### Information provided ###

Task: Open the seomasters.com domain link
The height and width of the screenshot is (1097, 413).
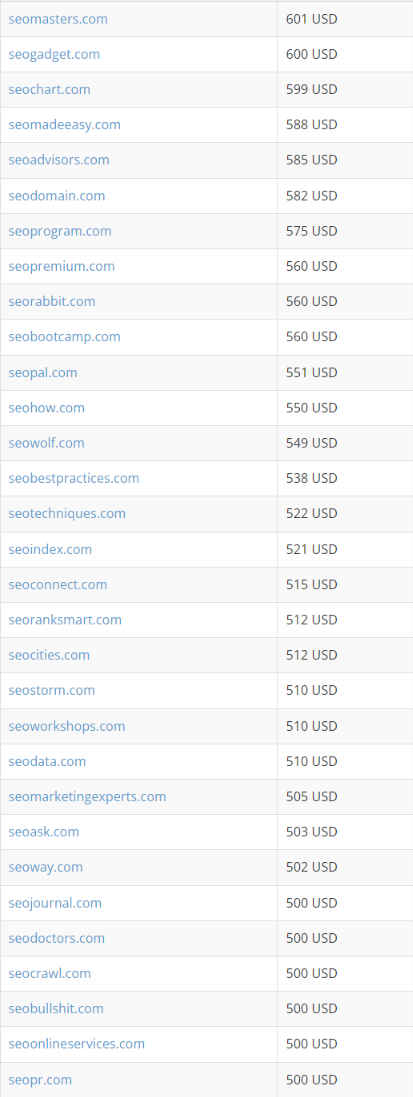Action: [x=58, y=19]
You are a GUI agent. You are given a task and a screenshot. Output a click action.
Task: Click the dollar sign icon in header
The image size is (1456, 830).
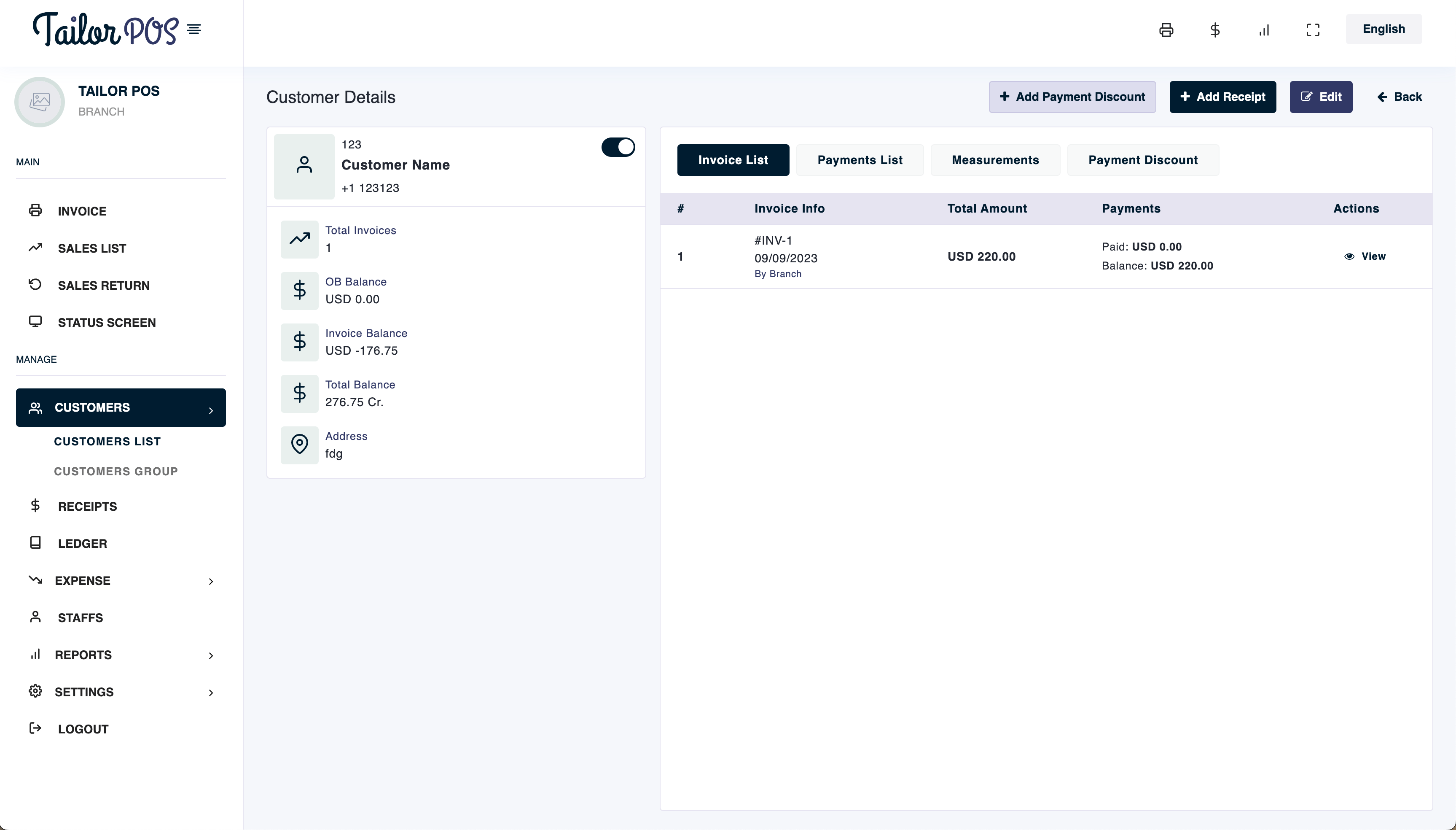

###

Copy every line of text in the records above word for word, and leave the pictures out.

§ **The output**
Task: Open the seomasters.com domain link
The height and width of the screenshot is (1097, 413).
Action: [x=58, y=19]
You are a GUI agent. You are given a task and a screenshot. Output a click action.
Task: Click the dollar sign icon in header
The image size is (1456, 830).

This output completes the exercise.